> [CONSIGNE]: Transformez l'ensemble des données en tableau Markdown à deux colonnes, « N° » et « Ligne ». Numérotez chaque ligne et omettez les lignes vides.

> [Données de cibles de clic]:
==========

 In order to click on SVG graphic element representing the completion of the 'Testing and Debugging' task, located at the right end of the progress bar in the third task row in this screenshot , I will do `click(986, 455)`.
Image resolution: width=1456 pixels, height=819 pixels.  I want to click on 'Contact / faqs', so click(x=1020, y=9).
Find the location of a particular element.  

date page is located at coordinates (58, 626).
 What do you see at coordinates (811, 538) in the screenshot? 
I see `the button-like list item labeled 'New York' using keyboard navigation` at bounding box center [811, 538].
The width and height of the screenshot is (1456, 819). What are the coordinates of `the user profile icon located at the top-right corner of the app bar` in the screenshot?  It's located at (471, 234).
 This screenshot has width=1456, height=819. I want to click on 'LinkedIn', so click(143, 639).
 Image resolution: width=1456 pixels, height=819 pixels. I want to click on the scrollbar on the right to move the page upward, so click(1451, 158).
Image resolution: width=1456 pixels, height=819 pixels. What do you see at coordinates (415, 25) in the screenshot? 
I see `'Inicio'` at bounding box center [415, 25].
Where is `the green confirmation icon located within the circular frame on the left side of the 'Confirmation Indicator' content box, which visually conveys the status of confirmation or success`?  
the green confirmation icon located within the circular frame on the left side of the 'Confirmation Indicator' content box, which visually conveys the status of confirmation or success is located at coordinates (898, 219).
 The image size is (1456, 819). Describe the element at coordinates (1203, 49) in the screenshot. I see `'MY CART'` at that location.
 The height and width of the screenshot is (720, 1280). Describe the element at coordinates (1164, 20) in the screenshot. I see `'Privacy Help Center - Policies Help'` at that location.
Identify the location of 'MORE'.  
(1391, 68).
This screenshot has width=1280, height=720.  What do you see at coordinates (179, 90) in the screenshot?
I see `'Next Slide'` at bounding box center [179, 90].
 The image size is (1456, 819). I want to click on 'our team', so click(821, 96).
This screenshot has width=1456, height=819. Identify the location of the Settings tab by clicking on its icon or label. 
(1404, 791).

==========

> [RÉPONSE RÉDIGÉE]:
| N° | Ligne |
|---|---|
| 1 |  In order to click on SVG graphic element representing the completion of the 'Testing and Debugging' task, located at the right end of the progress bar in the third task row in this screenshot , I will do `click(986, 455)`. |
| 2 | Image resolution: width=1456 pixels, height=819 pixels.  I want to click on 'Contact / faqs', so click(x=1020, y=9). |
| 3 | Find the location of a particular element.   |
| 4 | date page is located at coordinates (58, 626). |
| 5 |  What do you see at coordinates (811, 538) in the screenshot?  |
| 6 | I see `the button-like list item labeled 'New York' using keyboard navigation` at bounding box center [811, 538]. |
| 7 | The width and height of the screenshot is (1456, 819). What are the coordinates of `the user profile icon located at the top-right corner of the app bar` in the screenshot?  It's located at (471, 234). |
| 8 |  This screenshot has width=1456, height=819. I want to click on 'LinkedIn', so click(143, 639). |
| 9 |  Image resolution: width=1456 pixels, height=819 pixels. I want to click on the scrollbar on the right to move the page upward, so click(1451, 158). |
| 10 | Image resolution: width=1456 pixels, height=819 pixels. What do you see at coordinates (415, 25) in the screenshot?  |
| 11 | I see `'Inicio'` at bounding box center [415, 25]. |
| 12 | Where is `the green confirmation icon located within the circular frame on the left side of the 'Confirmation Indicator' content box, which visually conveys the status of confirmation or success`?   |
| 13 | the green confirmation icon located within the circular frame on the left side of the 'Confirmation Indicator' content box, which visually conveys the status of confirmation or success is located at coordinates (898, 219). |
| 14 |  The image size is (1456, 819). Describe the element at coordinates (1203, 49) in the screenshot. I see `'MY CART'` at that location. |
| 15 |  The height and width of the screenshot is (720, 1280). Describe the element at coordinates (1164, 20) in the screenshot. I see `'Privacy Help Center - Policies Help'` at that location. |
| 16 | Identify the location of 'MORE'.   |
| 17 | (1391, 68). |
| 18 | This screenshot has width=1280, height=720.  What do you see at coordinates (179, 90) in the screenshot? |
| 19 | I see `'Next Slide'` at bounding box center [179, 90]. |
| 20 |  The image size is (1456, 819). I want to click on 'our team', so click(821, 96). |
| 21 | This screenshot has width=1456, height=819. Identify the location of the Settings tab by clicking on its icon or label.  |
| 22 | (1404, 791). |